Leaf Node Recovery Failed Scenario

Scenario: One of the leaves can not replicate data, its status is RECOVERY_FAILED, and the replica partitions are in an unrecoverable state.

If the node is not able to recover, the most common issue is related to memory configuration but not always. To find out the exact reason the tracelog, memsql.log for that node should be investigated for the error at the time the database became unrecoverable.

If it is the case of the node not having enough memory to replay data back into memory then increase maximum_memory and/or maximum_table_memory to allow recovery to complete. For other configuration or bug related issues contact Support.

Troubleshooting Steps:

Try to restart the leaf that is still in the RECOVERY_FAILED state.

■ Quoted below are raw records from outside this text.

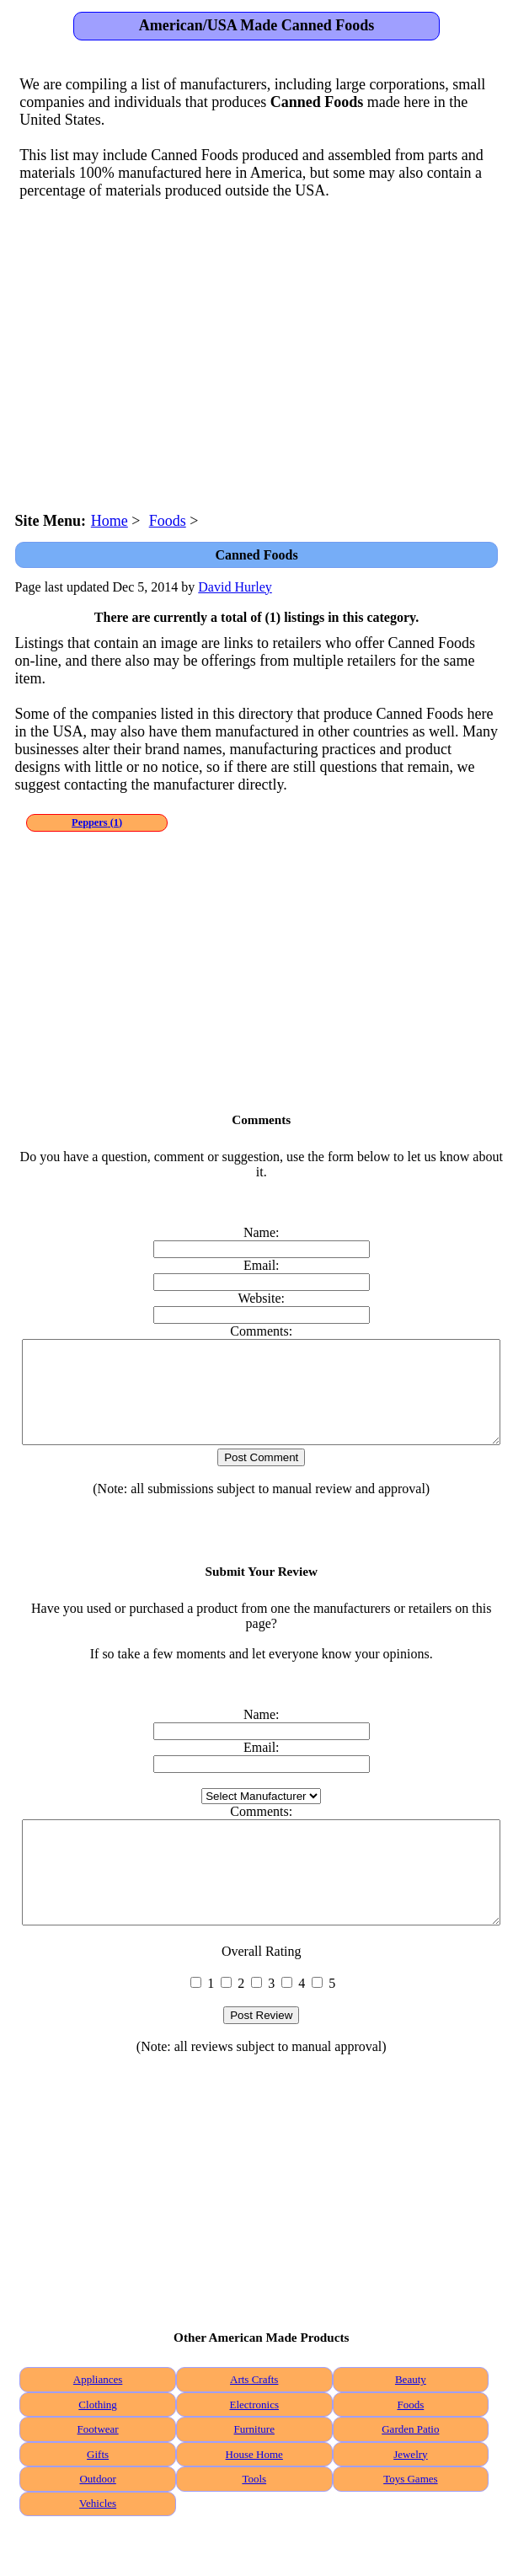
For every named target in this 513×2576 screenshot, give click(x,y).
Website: (261, 1298)
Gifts (98, 2494)
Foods (410, 2445)
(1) (97, 822)
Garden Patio (410, 2469)
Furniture (254, 2469)
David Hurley (235, 587)
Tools (254, 2519)
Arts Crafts (254, 2419)
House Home (254, 2494)
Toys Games (410, 2519)
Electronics (253, 2445)
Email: (261, 1265)
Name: (261, 1232)
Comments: (261, 1331)
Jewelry (410, 2494)
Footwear (98, 2469)
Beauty (410, 2419)
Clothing (97, 2445)
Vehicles (97, 2543)
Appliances (97, 2419)
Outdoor (97, 2519)
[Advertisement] (256, 348)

To investigate the possible causes you can also check the following:

  • Cluster report

  • Output of SHOW CLUSTER STATUS

  • Output of sysctl -a from the host that has the leaf node with the error.

Other Recommendations:

vm.max_map_count should be 100000000 on all nodes.

Ensure open files ulimit is set to >= 1000000 on all nodes.

If using NUMA nodes the total size of the nodes should be less than the physical memory available on the server.

After making any adjustments to the memory settings or the variables you should try to restart the leaf that is still in the RECOVERY_FAILED state. You can do this with the command sdb-admin restart-node and then select the appropriate leaf.